Knapp 150 Jahre später ist die Welt eine andere, der Schwabe besitzt Armbanduhren und Handys mit Zeitanzeige. Doch auf öffentliche Uhren kann man bis heute nicht verzichten: Im Frühjahr verschwand die Bahnhofsuhr aus ihrem Turmgemach, und es hagelte Beschwerden. Dutzendweise wies man die Zeitung darauf hin, dass der Bahnhof nunmehr zeitlos und damit im Wert gesunken sei. Pflichtschuldig hakte die Redaktion bei der Bahn nach, die wiederum gab pflichtschuldig bekannt, dass die alte Uhr komplett hinüber sei und durch moderne Technik ersetzt werde. Eine Funkuhr werde beschafft, extrem exakt, genau das richtige für den Schwaben.

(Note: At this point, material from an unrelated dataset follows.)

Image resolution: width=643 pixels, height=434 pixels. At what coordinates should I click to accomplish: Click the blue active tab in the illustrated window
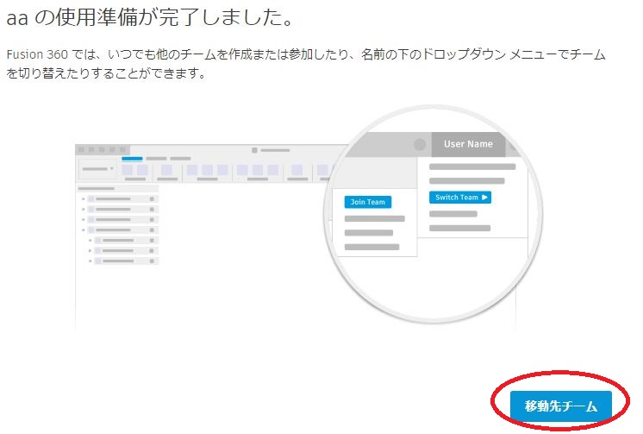click(132, 159)
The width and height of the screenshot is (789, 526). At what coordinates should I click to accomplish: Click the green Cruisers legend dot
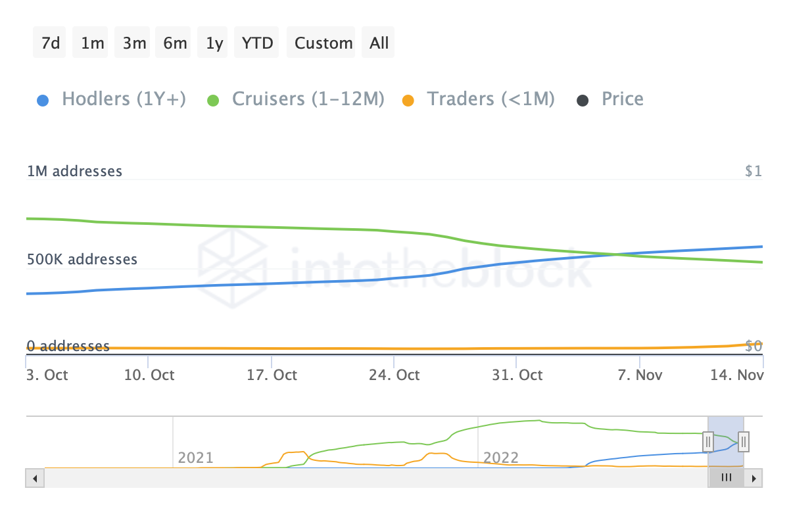pos(213,101)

Lange ist es her, dass der Bahnhof nun wieder eine Uhr hat. Sie funktioniert Tag und Nacht, geht weder vor noch nach. Ein netter Service der Bahn, die eigentlich in erster Linie für Schienenverkehr denn für Zeitansagen zuständig zeichnet – und die für ihre Fahrgäste an den Gleisen ja noch eigene Uhren aufgehängt hat.
Tja – und wie viele Anrufe hatten wir seither? Keinen einzigen. Null. Das war, lieber Undank, eben auch nicht geschimpft und damit gelobt genug. Oder um es anders zu sagen: Das war wieder mal der Welt Lohn.
Aber Du liest das ja eh nicht.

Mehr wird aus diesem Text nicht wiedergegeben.